The decision to rewrite Obama-era guidelines on sexual assault is not surprising from the Education secretary who gave equal time to survivors and a rape denial group

Education Secretary Betsy DeVos, who gave equal time to survivors of sexual assault and to men's rights activists and a rape denial group in meetings about Title IX and President Barack Obama-era guidelines that pushed colleges and universities to crack down on campus sexual assault, announced Thursday that those protections would be rewritten or rescinded under the Trump administration, according to The New York Times.

"Through intimidation and coercion, the failed system has clearly pushed schools to overreach," DeVos said in a speech at George Mason University in Arlington, Va. "With the heavy hand of Washington tipping the balance of her scale, the sad reality is that Lady Justice is not blind on campuses today."

It's not shocking that DeVos and the Trump administration opted to do away with the guidelines addressing sexual assault her meeting about the subject included not only assault survivors but the fringe men's rights groups the National Coalition for Men, which describes itselt as a "nonprofit educational organization that raises awareness about the ways sex discrimination affects men and boys," and the rape denial group Stop Abusive and Violent Environments, which includes sections on "rape hoax" and "rape culture hysteria" on its website.

While DeVos failed to provide details of what would replace the Obama-era guidelines, she did indicate that the administration believes that efforts to curb sexual assault had begun to infringe upon students' rights -- those students being the accused, not the victims.

Reaction to DeVos announcement has been fast and furious from women's rights and LGBT rights groups that are concerned about the removal of the guidelines leaving certain marginalized groups even more vulnerable.

"The Secretary's actions are particularly alarming for LGBTQ students: bisexual women are almost twice as likely to experience intimate partner violence than heterosexual women, and are more than twice as likely to experience intimate partner sexual assault," the National LGBTQ Task Force's director of advocacy and action, Stacey Long Simmons, said in a statement. "Nearly half (47%) of transgender people experience sexual violence at some point in their lifetimes. On campus, LGBTQ students and students of color are at least twice as likely to be sexually assaulted or harassed, compared to their non-LGBTQ and white colleagues, and may face discrimination or harassment when reporting those crimes. Students with disabilities are among the most impacted, yet reports by students with disabilities are often ignored."
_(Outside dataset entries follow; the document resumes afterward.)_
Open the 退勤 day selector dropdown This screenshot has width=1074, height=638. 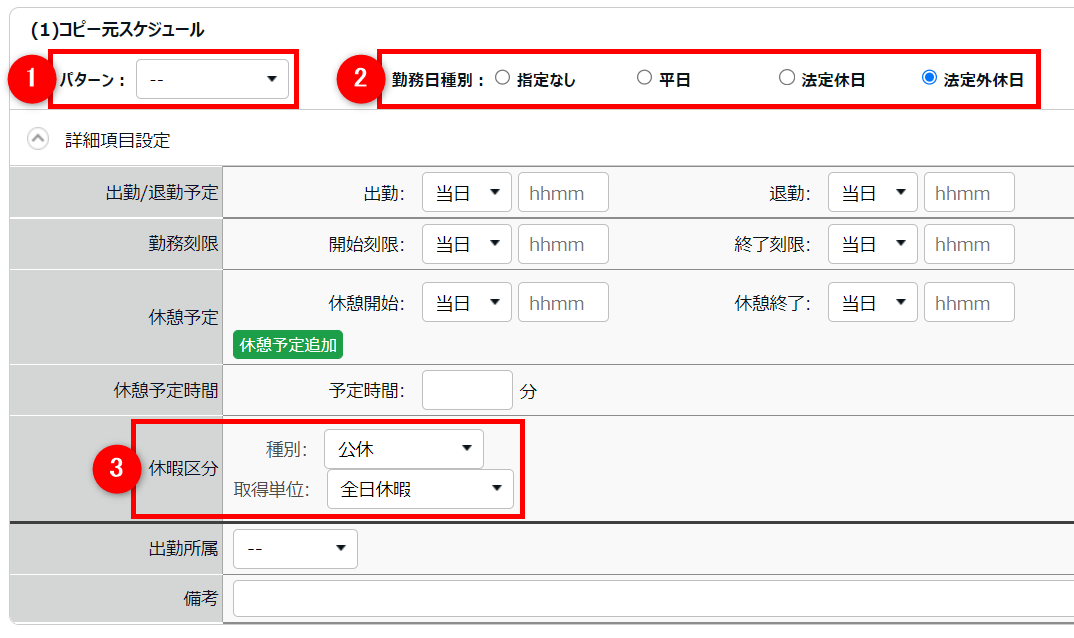(872, 193)
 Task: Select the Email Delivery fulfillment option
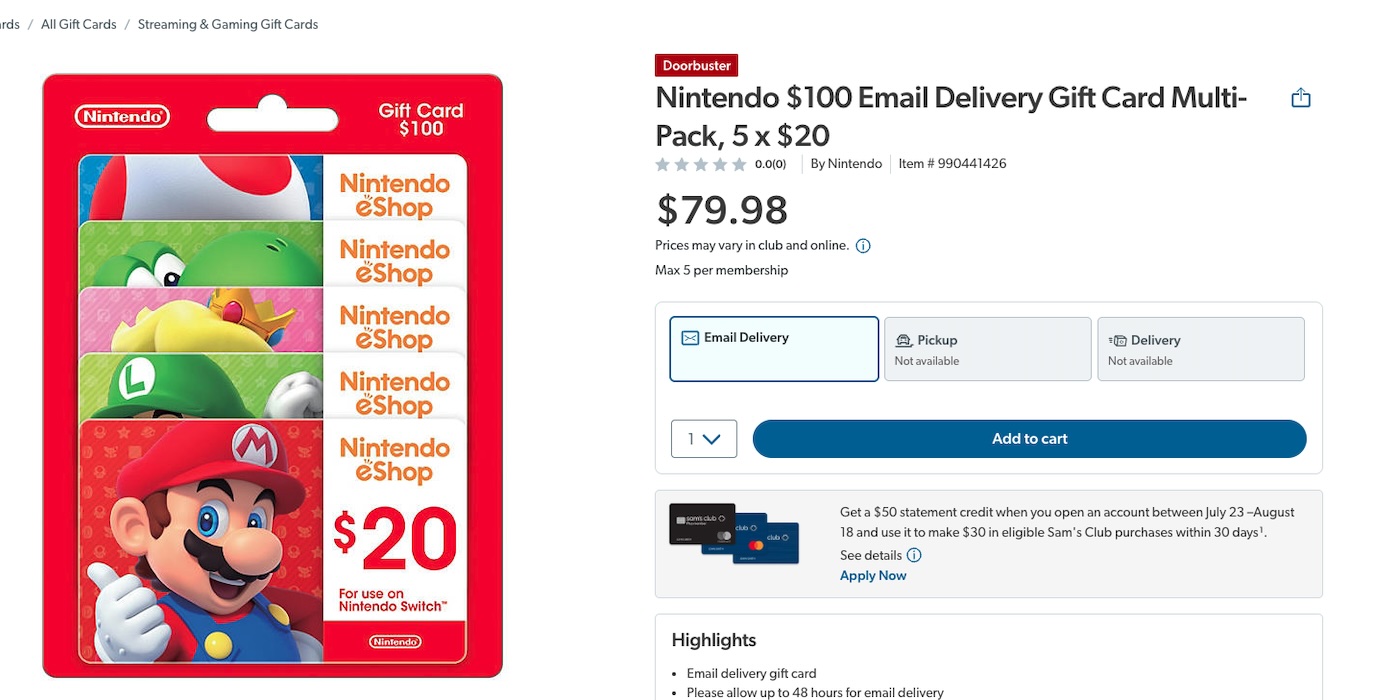[x=774, y=348]
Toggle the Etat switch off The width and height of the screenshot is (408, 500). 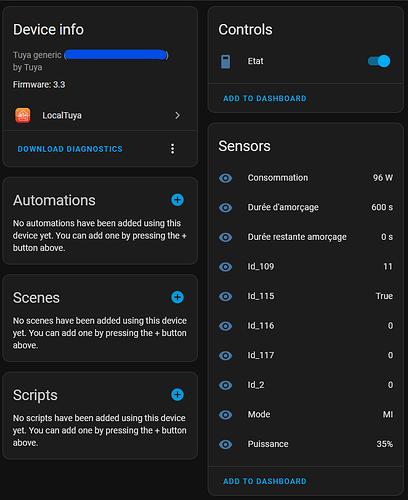[379, 61]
In her speech announcing the upcoming removal of the current guidelines, DeVos attempted to assure survivors that she and the administration were there for them, although the action of having given time to a rape denial group in preparation for Thursday's decision would indicate otherwise. "One rape is one too many. "One assault is one too many. One aggressive act of harassment is one too many," said DeVos, a woman whose boss Donald Trump has admitted, "I grab them [women] by the pussy" without consent.
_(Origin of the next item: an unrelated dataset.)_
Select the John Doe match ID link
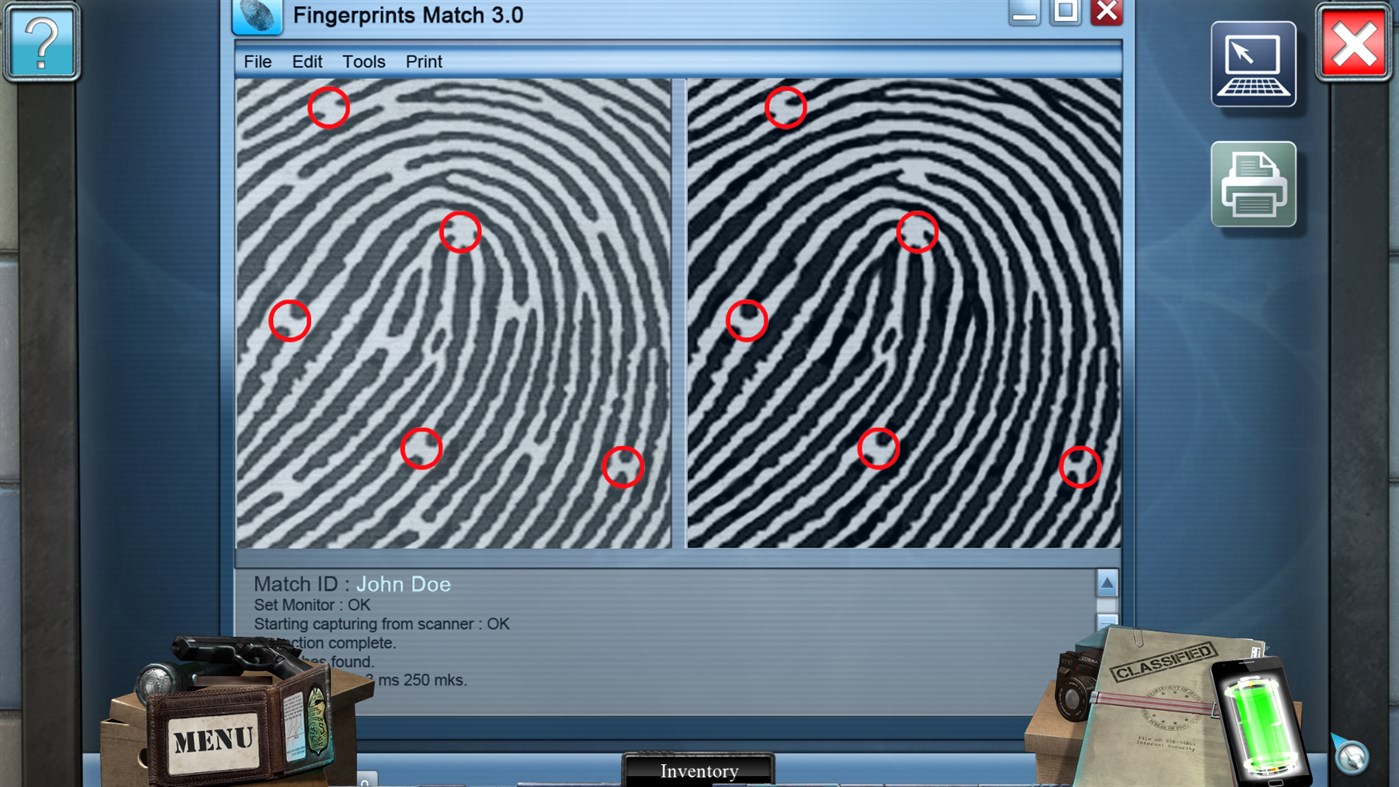Image resolution: width=1399 pixels, height=787 pixels. [403, 583]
Still, DeVos devoted much of her speech to defending those accused of rape and sexual assault, referring to campus sexual misconduct hearings as "kangaroo courts" that force school administrators to act as "judge and jury," according to the Times. The argument against the Obama-era guidelines has been that it's unfair of colleges and universities to use a lower standard of proof than that used by courts in determining guilt in sexual assault cases because the process can stigmatize the accused and follow them into their careers and futures.
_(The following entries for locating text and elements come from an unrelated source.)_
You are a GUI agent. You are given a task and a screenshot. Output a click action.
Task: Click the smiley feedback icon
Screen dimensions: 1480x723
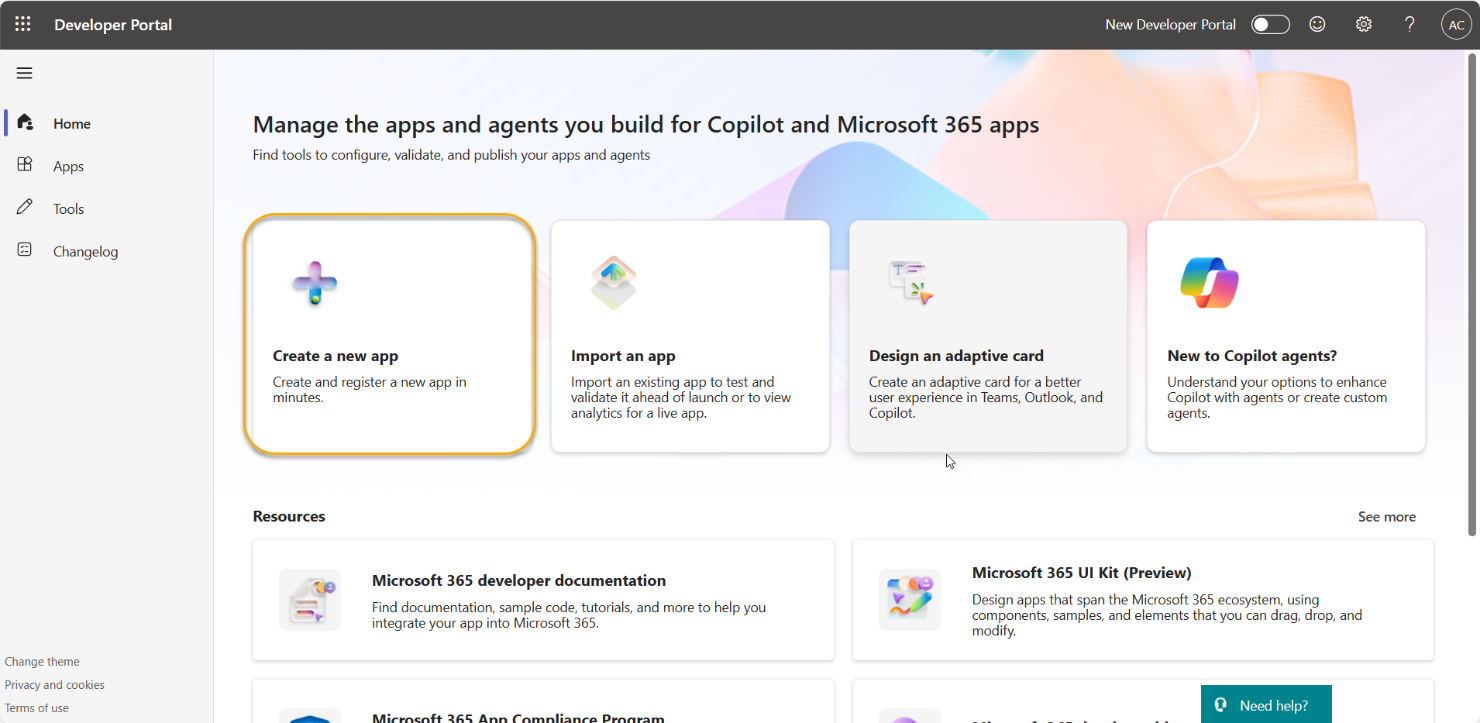coord(1317,24)
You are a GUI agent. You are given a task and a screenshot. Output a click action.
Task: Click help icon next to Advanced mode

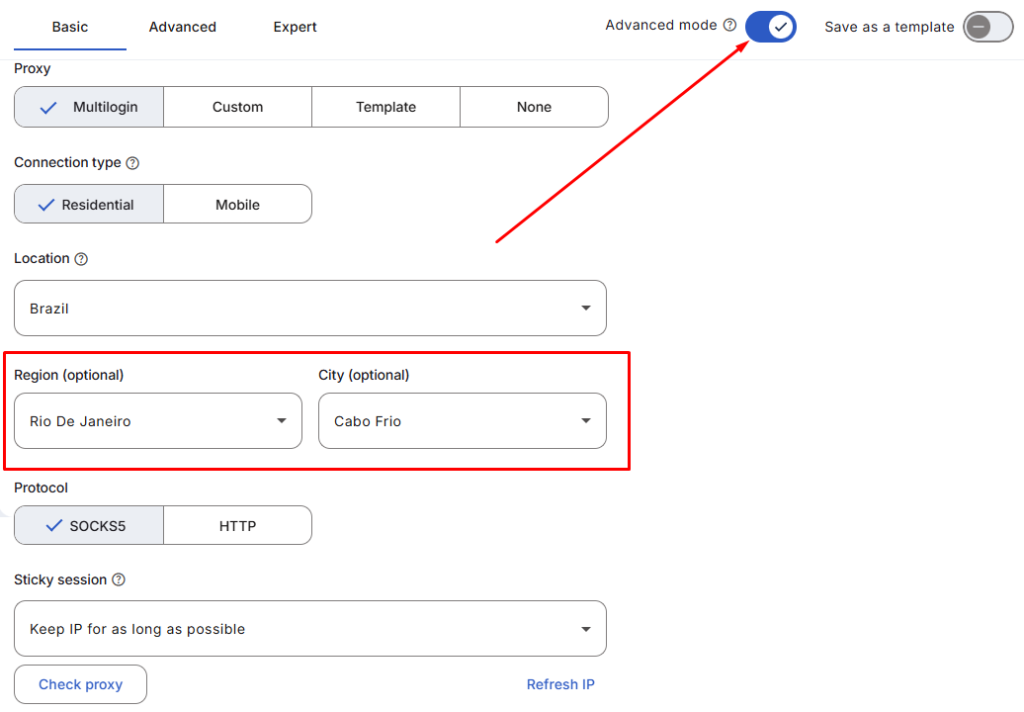[730, 25]
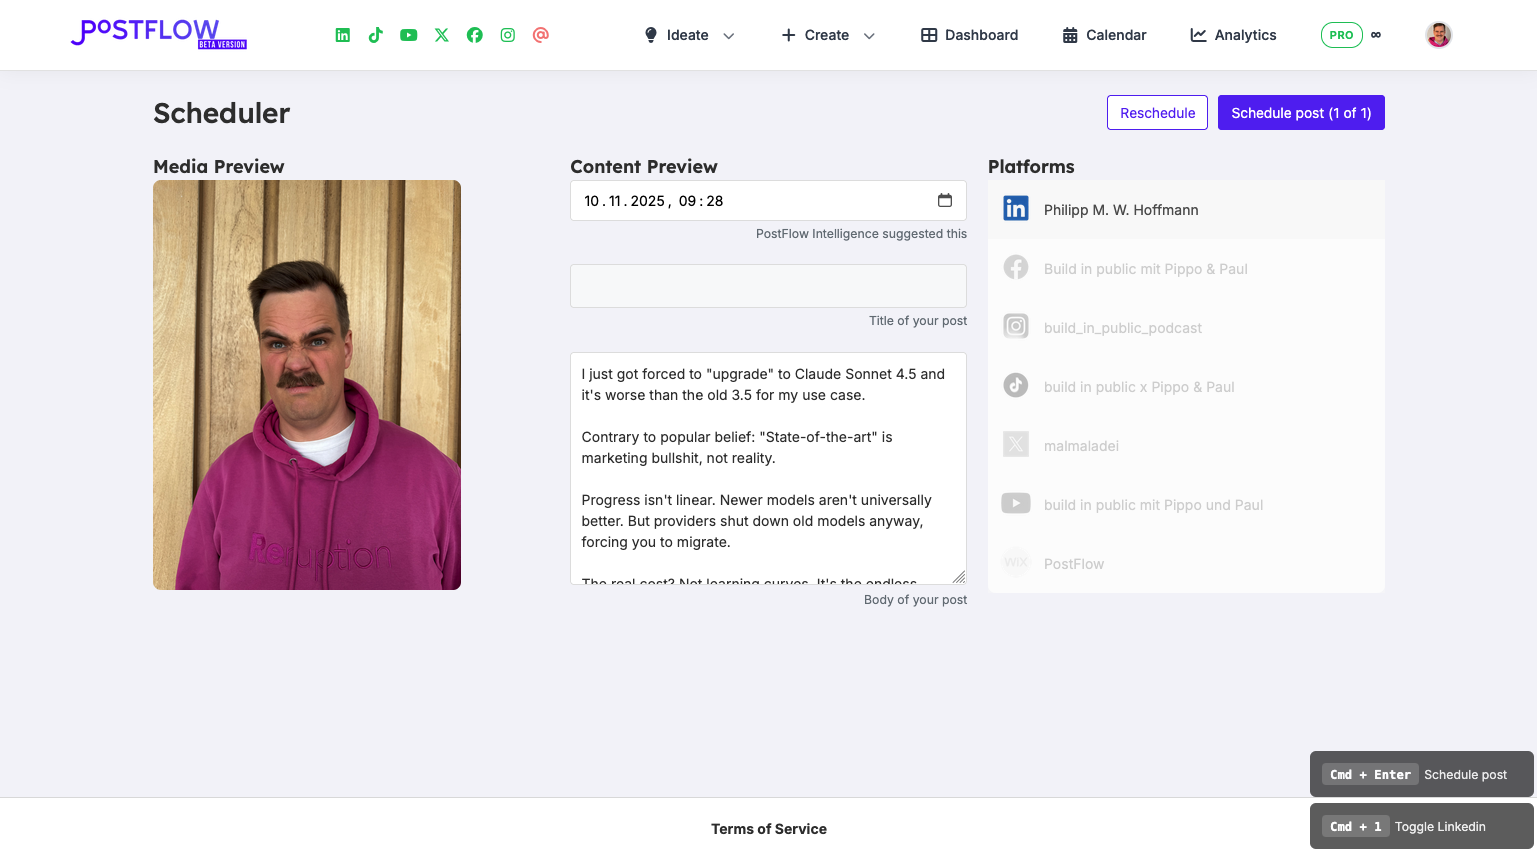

But groups like the National Women's Law Center have asserted that a lower standard of proof is exactly what colleges need to stem assault on campus, as they don't have the investigative and subpoena powers of the police, the Times reports.

"It [removing the guidelines] will discourage schools from taking steps to comply with the law -- just at the moment when they are finally working to get it right," said Fatima Goss Graves, president and CEO of the National Women's Law Center. "And it sends a frightening message to all students: Your government does not have your back if your rights are violated."